§ DOCUMENT SEGMENT
__________

From John Morgan
New York July 25. 1776
The Congress having come into a Number of Resolves respecting the General Hospital &c. I find that one of them as it now stands, gives great uneasiness to the Regimental Surgeons. It is that which prohibits them from drawing upon the Hospital of their department for any stores, except medicines & instruments, & orders that when any sick person shall require other Stores, they shall be recived into the General Hospital, & the Rations of the said sick persons be stopped so long as they are in the said Hospital.1
The Regimental Surgeons seem to think if this Resolve should remain as it now stands without any palliative construction in favor of supplying the sick under their care with necessary articles of diet &c. (for no provision is made by any of these resolves for changing the diet of the sick & their Rations would be very improper) they have nothing left but immediately to order the whole of their sick into the General Hospital. What would be the Consequence? Instead of about 300 which is the present number of the sick in the General Hospital; it would immediately amount to 2000 or upwards & the numbers increase every day. But where we should get room for them is the difficulty: & in case of an action & many persons being wounded; that difficulty would increase; the General Hospital would be crouded, & the Regimental Surgeons, who profess their ardent desire of being usefully employed, would complain of having nothing to do. But what is the worst part of it, As the Dysentery & fevers of a putrid kind now prevail; the crouding so many together in one house, would certainly engender a Malignant pestilential fever, that would threaten the Ruin of the Army.
These Difficulties in my opinion might for the present be got over in one of these two ways, the choice of which is left to your Excellency.
The First is by adopting a set of regulations drawn up, & agreed upon betwixt the Regimental Surgeons & myself (if it met with your Excellency’s approbation) & which I laid before your Excellency a fortnight ago for your consideration.2
Otherwise Let the Regimental Surgeons be suffered to keep such men in their own Regimental Hospitals under their own care whose cases would endanger the spreading of putrid & infectious distempers—Let them be reported to & born on the List of Patients admitted into the General Hospital, but remain with the Regimental Surgeons under their care—Then their Rations will be stopped, discounted with the Commisary General & in Lieu thereof, they will recieve a supply of such articles as the General Hospital can furnish them with: of Wine, meal, Vinegar, Molasses &c.—which I believe would not far exceed the Amount of those Rations; This would answer to a plan I proposed to your Excellency last winter & which was approved—Your Excellency only then wished that some method might be taken to prevent the Rations of the sick being drawn twice; I apprehend that matter is fully guarded against by the method pointed out by the sixth Resolve of Congress on the Subject of the General Hospital3—The first method would give the greatest satisfaction both to the Regimental Surgeons, to the Officers & to the Men, & an Experiment would be made of the Real Expence attending Regimental Hospitals & every cause or even shadow of Complaint vanish—it would encourage the Soldier in his duty, & if it is found on trial subject to any Abuse, I imagine that abuse could be easily remedied by future Regulations, or Stoppage of the Men’s pay at the time of new Enlistment—The present increase of the sick is a serious Matter & requires a Speedy remedy.4
I regret the calling for your Excellency’s attention (for ever so short a time) to my department, but I flatter myself the Importance of the Subject & the advantages which may accrue to the Service from it, will evince the necessity & be a sufficient apology for it. I remain Your Excellency’s most obedient & very humble Servant
1. For this and the other resolutions concerning the hospital department that Congress approved on 17 July, see JCC description begins Worthington Chauncey Ford et al., eds. Journals of the Continental Congress, 1774-1789. 34 vols. Washington, D.C., 1904–37. description ends , 5:568–71.
3. Morgan is referring to the resolution that he paraphrased in the first paragraph of this letter.

__________

§ TASK PROMPT
Why does John Morgan's letter of July 25, 1776 call the crowding of the sick into the General Hospital the worst consequence of the resolve? Answer in one to three sentences.

§ SOURCE MATERIAL
__________

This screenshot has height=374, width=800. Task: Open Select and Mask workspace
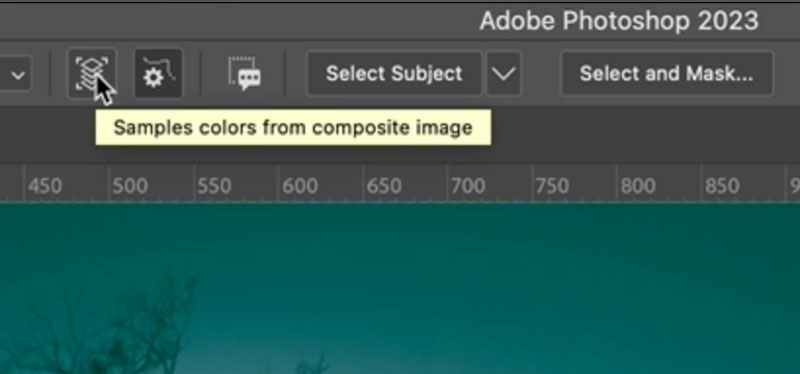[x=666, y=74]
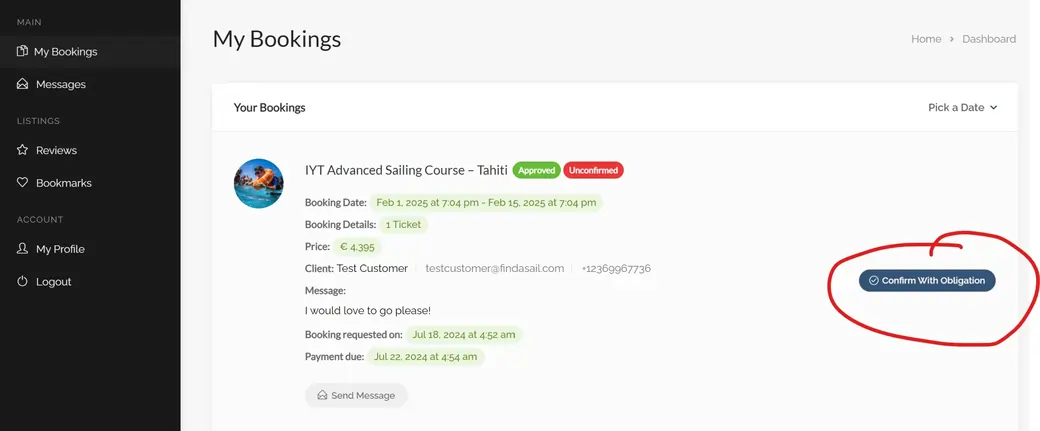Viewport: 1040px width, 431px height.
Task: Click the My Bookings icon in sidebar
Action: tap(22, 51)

__________

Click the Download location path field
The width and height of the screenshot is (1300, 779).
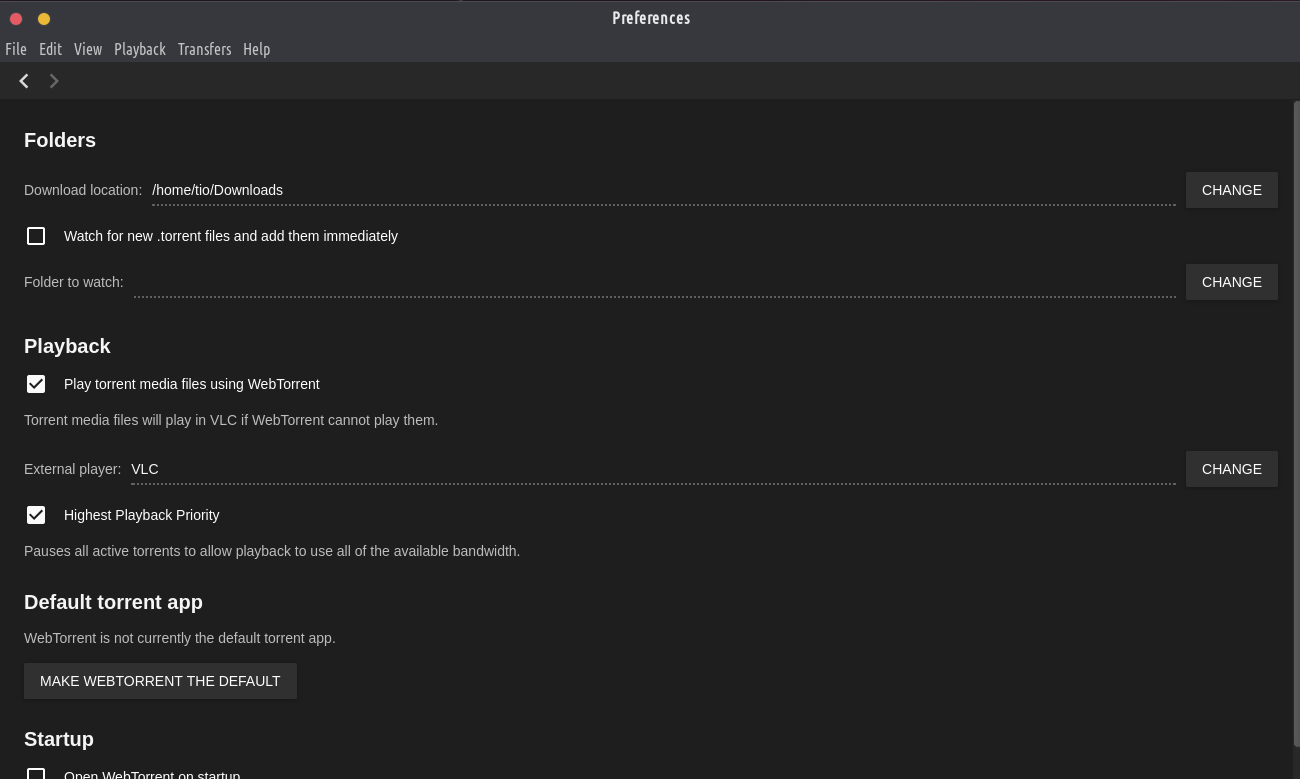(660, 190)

__________

§ FINISHED TASK
Dysentery and fevers of a putrid kind were then prevailing, so crowding so many sick together in one house would certainly breed a malignant pestilential fever. That fever would threaten the ruin of the army.